The best moment for a costs mediation to take place is after the bill and PODs have been served, but before the court fee for commencing detailed assessment has been incurred. With the fee being up to £6,640, it is clearly sensible to defer any detailed assessment proceedings until after the mediation. Settlement on the day means no more fees and no assessment costs going forward. It also results in the receiving party having accelerated receipt of the money, and for the party paying, there will be a stop to interest running at eight per cent on unpaid costs.
What happens on mediation day? In advance it is helpful for the parties to exchange position statements, so that the mediator knows why no agreement has been reached so far, the nature of the stumbling blocks and how much it will take to bridge the gap. These are not pleadings and the parties should not deploy detailed legal arguments on every point as if they were skeleton arguments for use by the trial judge.
Representation can be by counsel, solicitors or costs lawyers. It is also essential that the mediation is attended by a party authorised to settle. That is often the claimant, if receiving costs, and a representative of the defendant, if paying, with authority to sign the cheque. Both also need a willingness to compromise, so that a solution can be reached which both sides can live with. It is no good and an abuse if one- or other-party attends with no intention of settling, simply to be able to tell the costs judge, “We gave mediation a try but it did not work.”
The court will rumble that behaviour, as Jack J did in Malmesbury v Strutt & Parker  5 Costs LR 736, when he said: “72. […] a party who agrees to mediation but then causes the mediation to fail by his reason of unreasonable position in the mediation is in reality in the same position as a party who unreasonably refuses to mediate.”
The mediation will usually begin with a plenary session (‘facilitative mediation’) at which the mediator explores the common ground and identifies the ‘big ticket’ items which have prevented settlement so far. These may include matters such as hourly expense rates, the use of leading counsel and proportionality. When the parties get stuck, they can go into a private session, which involves retiring into private rooms (created remotely if using a remote platform) in which they can have confidential discussions with the mediator. Shuttle diplomacy will follow, with the mediator acting as an honest broker, conveying offers until a settlement is reached. It is then the responsibility of the parties to draft any settlement agreement, the mediator does not have a hand in that.
If, however, the facilitative mediation fails, that is the end, unless, by agreement, the parties ask the mediator (involving a further document expressing their wish to do so) to provide a non-binding view about the case, and/or a fair figure for settlement (‘evaluative mediation’). It is then ‘take it or leave it.’ The mediator cannot compel the parties to accept the figure suggested, but having reached that stage, it would be unwise if they were unwilling to do so, given that the mediator will have been chosen because of his or her experience in costs disputes and whose view will merit very serious consideration. Were the mediator to be sitting instead in the costs judge’s chair, would the outcome be significantly different? Probably not, would be the answer.

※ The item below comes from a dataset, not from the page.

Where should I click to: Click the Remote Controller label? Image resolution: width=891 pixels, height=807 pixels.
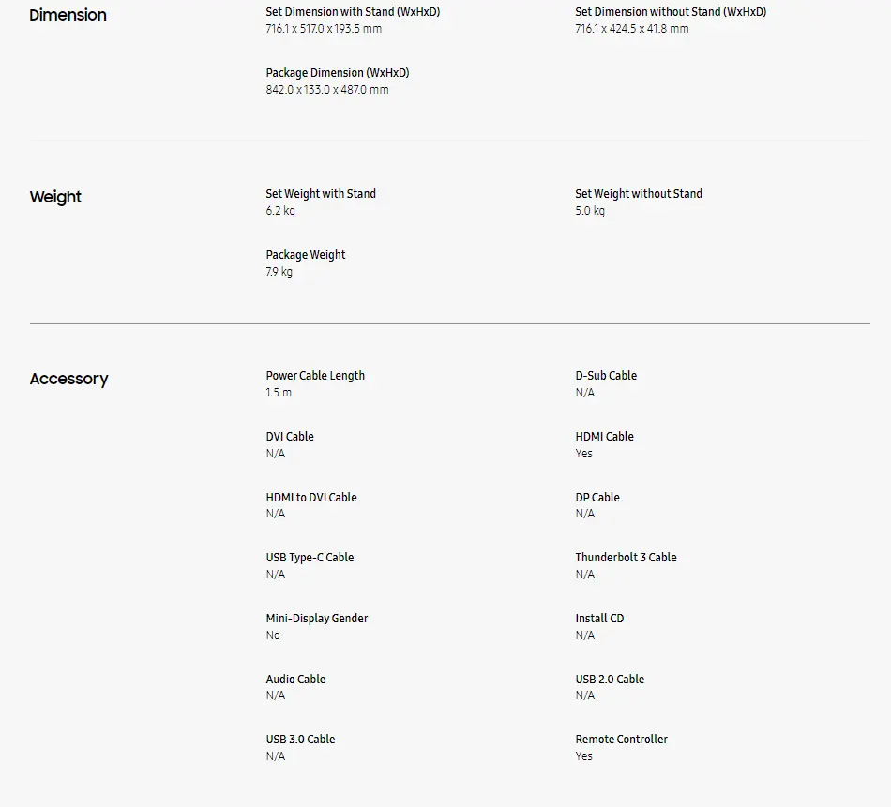click(621, 740)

It is also important to understand what a costs mediation is, and is not. In no sense can either party expect to ‘win’ at a mediation. If a spectacular victory is the prize sought, the ambitious party must go to court, but doing that brings the chance not only of winning, but also of losing, and heavily at that.
Critics will point to the additional expense if the mediation does not work on the day, but if that happens, the parties should continue to talk. Settlements often occur a week or two later. Given too that the only issue is quantum, liability (who is paying) already having been decided, it is difficult to think of a procedure more suited to the resolution of disputes than those involving costs, a fortiori because the parties remain in control at all times. Clients should give that serious thought before mediation is made mandatory by the government and they have no choice.